L’an passé, plusieurs facteurs ont particulièrement compliqué les projets des promoteurs. On peut bien sûr citer les élections municipales de mars : tradi­tionnellement, dans les mois qui précèdent ce scru­tin, les édiles en place ralentissent la cadence des constructions. Mais la crise sanitaire liée à l’épidé­mie de Covid-19 a encore accentué le phénomène, puisque l’entre-deux tours a connu une durée ex­ceptionnelle (ce n’est que le 28 juin 2020 que les électeurs ont été appelés aux urnes pour le second tour !).

Conséquence directe : selon la Fédération française du bâtiment (FFB), seuls 380.000 logements ont été autorisés à la construction en 2020, ce qui repré­sente 65.000 permis de moins que l’année précé­dente. Et si la FFB prévoit une reprise de l’activité cette année, elle juge que cela ne permettra pas de rattraper la chute de 15% enregistrée l’an passé.

Cette pénurie affecte, bien sûr, directement l’in­vestissement locatif. Une région reflète particu­lièrement cette situation : l’Île-de-France. Dans un communiqué publié le 24 février dernier, le Centre d’analyses et de prévisions immobilières (Capem) indique que « l’investissement locatif connait sa plus forte baisse depuis la mise en place du dispo­sitif Pinel avec 8.000 lots vendus en 2020 ». Soit un affaissement de 48% par rapport à 2019. Dans ce contexte, la demande d’investissement reste forte mais elle s’exerce sur un choix plus réduit.

FINANÇABILITÉ DÉGRADÉE

Dans le même temps, les conséquences écono­miques de la crise sanitaire ont généré l’an pas­sé une augmentation du taux de désistement à l’égard de l’investissement locatif. En premier lieu, compte tenu de la conjoncture, la perspective pour un bailleur de devoir être confronté à une multiplication de loyers impayés de la part des locataires a sans doute fait réfléchir nombre de candidats au Pinel.
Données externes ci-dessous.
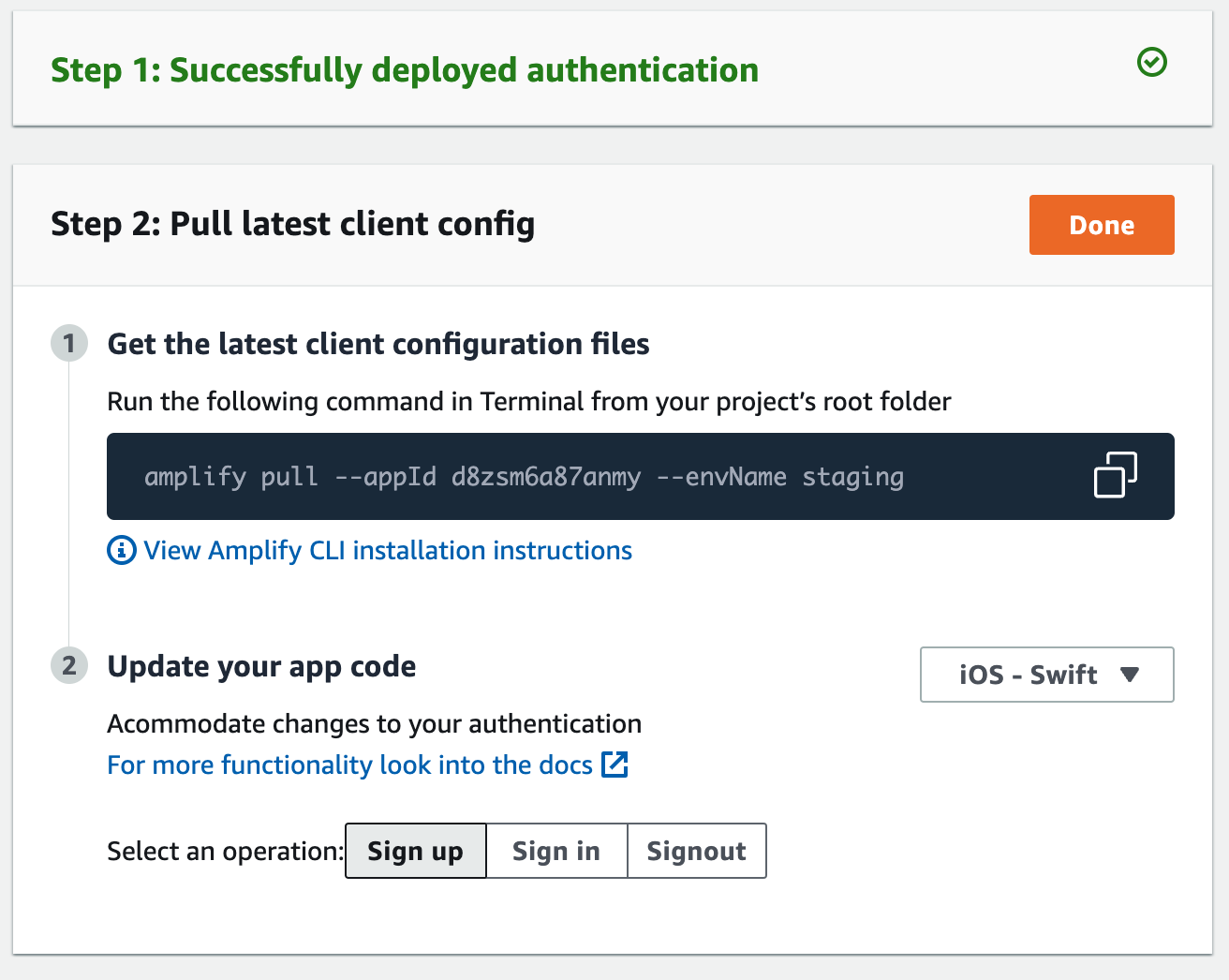Open the more functionality docs link
Viewport: 1229px width, 980px height.
[350, 765]
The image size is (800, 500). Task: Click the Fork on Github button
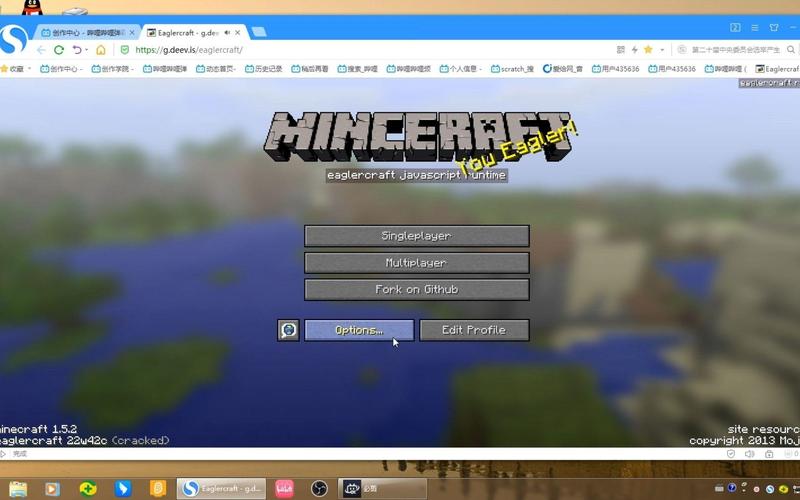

Autre élément à prendre en compte : les recom­mandations, émises en décembre 2019 par le Haut Conseil de Stabilité Financière (HCSF) en matière de conditions d’octroi de crédits immobiliers ont blo­qué de nombreux dossiers de financement l’année dernière, principalement à cause de la règle des 33% d’endettement. L’.assouplissement des res­trictions du HCSF, annoncées fin décembre 2020 – et notamment le taux d’endettement augmenté à 35% – constitue toutefois une lueur d’espoir pour les investisseurs en locatif, lourdement pénalisés par les anciennes règles. Même si l’incertitude de la reprise de l’économie, de la hausse du chômage et l’ombre du nouveau coronavirus incitent plus que jamais les banques à la prudence dans le finance­ ment des nouveaux projets.

L’avenir du Pinel étant réglé à court terme, une question se pose : par quoi le dispositif sera-t-il remplacé après 2024 ? Il est, à ce stade, impossible de répondre. Une chose est sûre : la réforme im­ pose au gouvernement la remise au Parlement, avant le 30 mars prochain, d’un rapport recom­mandant « des dispositifs de soutien au développe­ment de l’offre de logement locatif intermédiaire, favorisant une implication accrue des investisseurs institutionnels».